» **DATASET ROWS**

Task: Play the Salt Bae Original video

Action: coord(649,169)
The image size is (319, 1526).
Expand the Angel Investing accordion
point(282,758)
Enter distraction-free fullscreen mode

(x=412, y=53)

» **REQUIRED TASK**
Rewrite the material above, replacing "accordion" with "section" and leaving everything else the same.

» **ANSWER TO THE PROBLEM**
Task: Play the Salt Bae Original video

Action: coord(649,169)
The image size is (319, 1526).
Expand the Angel Investing section
point(282,758)
Enter distraction-free fullscreen mode

(x=412, y=53)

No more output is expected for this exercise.